What to do —
Copy the records from the line with "The width and" up to and including the line with "the timeline slider", substituting "screen capture" for "screenshot" and leaving everything else unchanged.

Available data —
• • • • • • •

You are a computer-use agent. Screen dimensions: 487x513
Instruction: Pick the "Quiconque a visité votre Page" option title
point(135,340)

• • • • • • •

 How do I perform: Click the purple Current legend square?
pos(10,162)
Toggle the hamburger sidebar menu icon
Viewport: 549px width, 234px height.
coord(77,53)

• • • • • • •

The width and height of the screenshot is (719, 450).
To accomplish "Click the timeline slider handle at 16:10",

• • • • • • •

Exercise answer —
The width and height of the screen capture is (719, 450).
To accomplish "Click the timeline slider handle at 16:10",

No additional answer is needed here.